Red-green Color Blindness and Hemophilia A are both sex-linked traits in humans. Both genes are on the X-chromosome and are tightly linked.
Consider the pedigree below. Individual 1 is homozygous normal. Individual 2 is both red-green color blind and a hemophiliac. Individual 6 is the as yet unborn son of 4 and 5.
What is the probability that their son, 6, will be both color blind and a hemophiliac? Express your answer as a number between 0.0 and 1.0. You may use as many significant figures as necessary.
You tell about individuals 1 and 2, but not 4 and 5. Who are 4 and 5?
For 1 and 2, is the person with the recessive colorblindness and hemophilia male or female? If male, none of sons will be either, since they only get the Y-chromosome from him. If female, all the sons will have both, since she has to be homozygous for the recessive genes.
0.5
Traits like human height and skin color shows a wide range of phenotypes, as opposed to just two ot three.
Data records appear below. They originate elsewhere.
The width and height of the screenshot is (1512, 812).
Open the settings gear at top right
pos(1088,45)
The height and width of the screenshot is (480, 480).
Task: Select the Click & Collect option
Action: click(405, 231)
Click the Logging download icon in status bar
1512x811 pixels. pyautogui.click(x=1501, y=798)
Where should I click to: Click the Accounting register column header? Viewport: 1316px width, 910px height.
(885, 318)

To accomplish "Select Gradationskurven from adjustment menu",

From the standpoints of genese and alleles, explain why is this so.
To determine the probability that their son, Individual 6, will be both color blind and a hemophiliac, we need to understand the inheritance patterns of these sex-linked traits.
In humans, the X chromosome is important for the inheritance of these traits. Males have one X chromosome and one Y chromosome (XY), while females have two X chromosomes (XX). Since the genes for red-green color blindness and hemophilia A are tightly linked on the X chromosome, they are inherited together more often than not.
Now let's analyze the given pedigree to determine the probability.
Individual 1 is homozygous normal, which means they have two normal X chromosomes (XX). Since both genes for color blindness and hemophilia are recessive, Individual 1 does not carry the genes for these traits.
Individual 2 is both color blind and a hemophiliac. This means that Individual 2 must have inherited a single X chromosome from their mother (who is not color blind or a hemophiliac), carrying the recessive alleles for both traits.
Individual 4 is a carrier for both traits, meaning they have one normal X chromosome and one X chromosome with the recessive alleles for color blindness and hemophilia.
Individual 5 is also a carrier, with the same genotype as Individual 4.
Now, let's consider the probabilities for Individual 6, the unborn son of 4 and 5. Since Individual 4 carries the genes for both traits and Individual 5 is also a carrier, they each have a 50% chance of passing on the recessive alleles for color blindness and hemophilia to their child.
To determine the probability, we need to multiply the chances of passing on both traits together. Since the inheritance of these traits is independent of each other, we can multiply the probabilities.
The probability of passing on the recessive allele for color blindness is 1/2 (50%), and the probability of passing on the recessive allele for hemophilia is also 1/2 (50%).
Therefore, the probability of Individual 6 being both color blind and a hemophiliac is (1/2) * (1/2) = 1/4 = 0.25.
So, the probability that their son, Individual 6, will be both color blind and a hemophiliac is 0.25 or 25%.